Then came The Osterman Weekend, and Ludlum was well on his way to developing a formula for the modern thriller. It has been said that he popularized two notion that were considered heresy. He wrote of American and Soviet Intelligence operatives working together and the CIA conducting illegal operations on American soil. Once, such thoughts were regarded as the stuff of pure fiction. Now they are accepted as fact. His was a disconcerting world of global corporation, shadowy military forces, and secret government organizations caught in a nightmare of conspiracies against the lives and decency of mankind.
Ludlum was never able to extricate himself from the lessons he learned on stage, those that underscored his ability to portray energy and escapism and action in his novels. An audience liked the formula in a play. Readers, he believed, would like it in novels as well. As Ludlum said, “I equate suspense and good theater in a very similar way. I think it’s all suspense and what-happens-next. From that point of view, I guess I am theatrical.” As a theater person, he knew what held an audience and what didn’t. He said, “Life is extremely complicated. I try as best I can to enter the realm of nuances of human behavior.”
When New York Times book critic John Leonard reviewed one of his thrillers, he wrote: “I sprained my wrist turning his pages.” Ludlum was a genius at creating narrative velocity. His books were jump started on the first page, then gradually picked up speed until it was difficult or the reader to pause long enough to take a breath. He was recognized as the king of high-speech techno thrillers.
Ludlum once said, “It’s the hardest thing in the world to write the second book. The first one was easy. We’ve all got a story to tell. But writing the second book, that’s the difference between a professional and not a professional.”

He wrote short sentences that ricocheted off the page like the staccato of runaway machinegun fire. He was, his critics said, far too melodramatic. His stories focused on a man or perhaps a small group of individuals fighting against all odds to battle powerful adversaries who had the ability to use political and economic might in ways too frightening to even imaging.
In an interview with Hal Gieseking for his book, Reinvent Yourself, Ludlum provided these insights into his writing techniques.
Where did he find his ideas?
I love to observe people. I have always been interested in people who have decided to leave one lifestyle for another. On St. Thomas, I met a man named John who used to be a very successful ad man in New York.
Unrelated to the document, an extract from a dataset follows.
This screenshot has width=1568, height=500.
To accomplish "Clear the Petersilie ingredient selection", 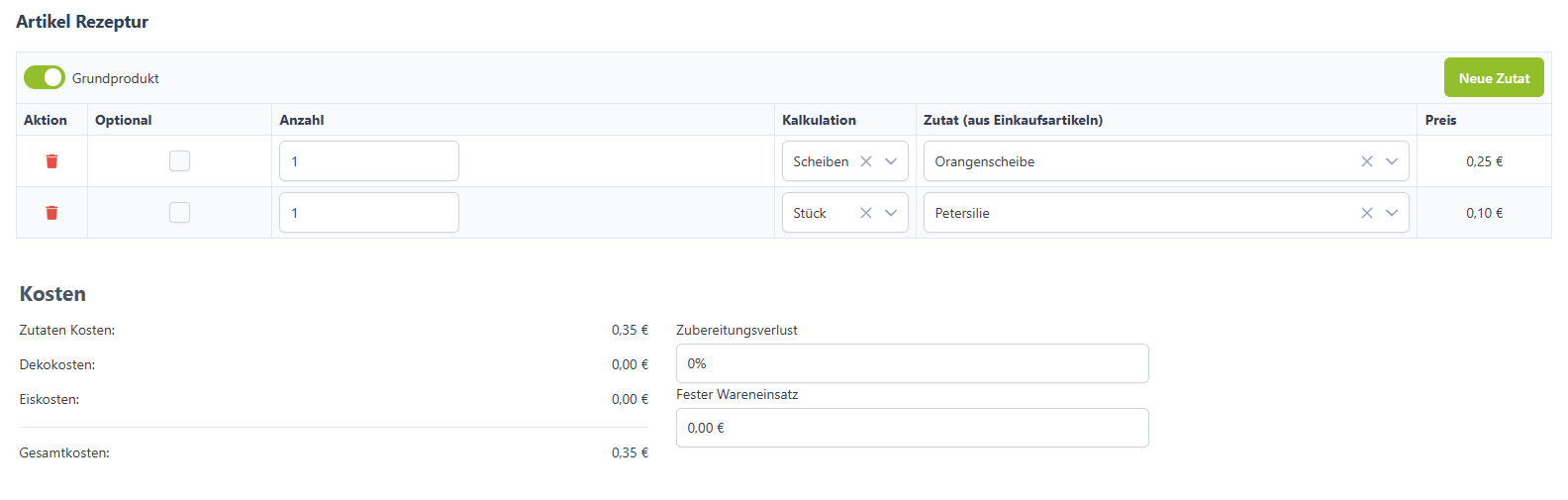I will coord(1367,213).
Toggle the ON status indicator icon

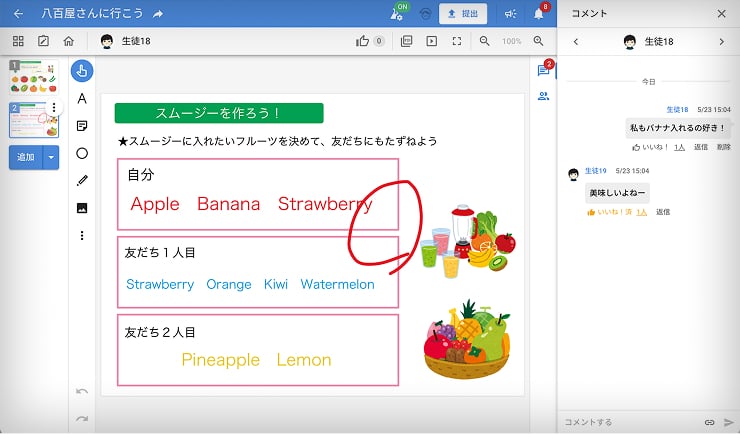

He threw it all away to follow a new dream – running a charter boat in the Caribbean. He went to a patrol school run by the Coast Guard in St. Thomas. He supported himself by becoming a disk jockey on a local radio station for $100 a week. Now he has his own charter boat business and is considered one of the more effective people on the island. A complete life change. Later I used that fact in The Bourne Identity. When one of my characters wanted to get away, he joined the boat people in the Caribbean.
What makes your locations so authentic?
My wife and I love to travel the world. And whenever possible, we take our kids and their wives with us. On a trip to Greece, they helped me gather restaurant menus, theater programs, ticket stub, tour brochures. And I take a lot of really bad pictures. But I put all this in a big scrapbook. The scrapbook brings memories back to life and helps make my writing more credible.
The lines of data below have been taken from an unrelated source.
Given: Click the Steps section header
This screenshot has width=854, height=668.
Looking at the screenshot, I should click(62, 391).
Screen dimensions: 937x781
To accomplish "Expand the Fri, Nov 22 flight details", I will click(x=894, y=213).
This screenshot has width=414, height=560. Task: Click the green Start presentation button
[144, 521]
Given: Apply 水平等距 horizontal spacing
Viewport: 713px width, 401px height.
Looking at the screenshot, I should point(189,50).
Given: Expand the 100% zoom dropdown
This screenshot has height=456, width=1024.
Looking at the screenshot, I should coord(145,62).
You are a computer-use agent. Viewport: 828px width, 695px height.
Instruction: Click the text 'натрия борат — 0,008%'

What is the biggest mistake made by beginning writers?
I get annoyed when a self-indulgent writer just shows off when he knows he doesn’t really tell a story. To me, storytelling is a craft. Then if you’re lucky, it becomes an art form. But first, it’s got to be a craft. You’ve got to have a beginning, middle, and end. And I have sort of applied the theatrical principles to writing. Throw the story in the air and see what’s going to happen.
For Robert Ludlum, life has indeed been his most endearing mentor.
He published his first book. And the world suddenly went dark.
He was not able to remember anything for twelve hours. It was as though he no longer existed. No name. No memory. No past.
Ludlum’s affliction with temporary amnesia formed the backdrop for his most successful thrillers in print and on the screen: The Bourne Trilogy. He knew exactly what and how Jason Bourne must be feeling. Robert Ludlum had lived in the black of the shadows before.